[ROCm]: Enable customop and rope+kvcache fusion for AITER RoPE (#35180)

Signed-off-by: Rohan138 <rohanpotdar138@gmail.com>
2026-02-24 22:36:40 -06:00
parent ec1d30c0f6
commit f38f8c9742
9 changed files with 139 additions and 67 deletions
--- a/vllm/config/compilation.py
+++ b/vllm/config/compilation.py
@@ -123,6 +123,8 @@ class PassConfig:
    """Enable async TP."""
    fuse_allreduce_rms: bool = Field(default=None)
    """Enable flashinfer allreduce fusion."""
+    enable_qk_norm_rope_fusion: bool = False
+    """Enable fused Q/K RMSNorm + RoPE pass."""

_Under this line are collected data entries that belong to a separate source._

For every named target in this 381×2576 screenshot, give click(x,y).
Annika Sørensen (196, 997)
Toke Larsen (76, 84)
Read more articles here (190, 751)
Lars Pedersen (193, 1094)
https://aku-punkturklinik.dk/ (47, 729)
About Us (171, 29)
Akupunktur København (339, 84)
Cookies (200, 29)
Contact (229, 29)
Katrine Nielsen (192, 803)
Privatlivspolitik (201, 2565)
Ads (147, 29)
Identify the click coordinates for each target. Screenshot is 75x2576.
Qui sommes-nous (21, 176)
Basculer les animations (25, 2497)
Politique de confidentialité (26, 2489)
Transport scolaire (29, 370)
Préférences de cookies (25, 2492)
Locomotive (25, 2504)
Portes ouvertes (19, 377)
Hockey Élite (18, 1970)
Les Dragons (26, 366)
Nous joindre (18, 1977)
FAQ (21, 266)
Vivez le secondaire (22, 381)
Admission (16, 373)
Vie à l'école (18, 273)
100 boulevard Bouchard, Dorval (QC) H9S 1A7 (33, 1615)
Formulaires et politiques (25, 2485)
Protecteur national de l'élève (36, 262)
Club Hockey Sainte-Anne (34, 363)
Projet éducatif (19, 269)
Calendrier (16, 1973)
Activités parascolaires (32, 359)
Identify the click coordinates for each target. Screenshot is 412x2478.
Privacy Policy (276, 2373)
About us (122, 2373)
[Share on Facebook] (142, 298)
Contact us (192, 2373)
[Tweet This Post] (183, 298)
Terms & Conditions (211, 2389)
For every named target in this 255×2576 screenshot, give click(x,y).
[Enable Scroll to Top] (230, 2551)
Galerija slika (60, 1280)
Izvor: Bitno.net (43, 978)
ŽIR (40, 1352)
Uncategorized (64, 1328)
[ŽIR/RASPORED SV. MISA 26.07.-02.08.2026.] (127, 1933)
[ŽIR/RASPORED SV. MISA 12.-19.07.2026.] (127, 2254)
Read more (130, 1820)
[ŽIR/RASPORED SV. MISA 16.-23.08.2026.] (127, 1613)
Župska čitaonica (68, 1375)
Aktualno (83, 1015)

    # ROCm/AITER specific fusions
    fuse_act_padding: bool = Field(default=None)
@@ -153,8 +155,6 @@ class PassConfig:
                8: 1,  # 1MB
            },
        }, where key is the device capability"""
-    enable_qk_norm_rope_fusion: bool = False
-    """Enable fused Q/K RMSNorm + RoPE pass."""

    # TODO(luka) better pass enabling system.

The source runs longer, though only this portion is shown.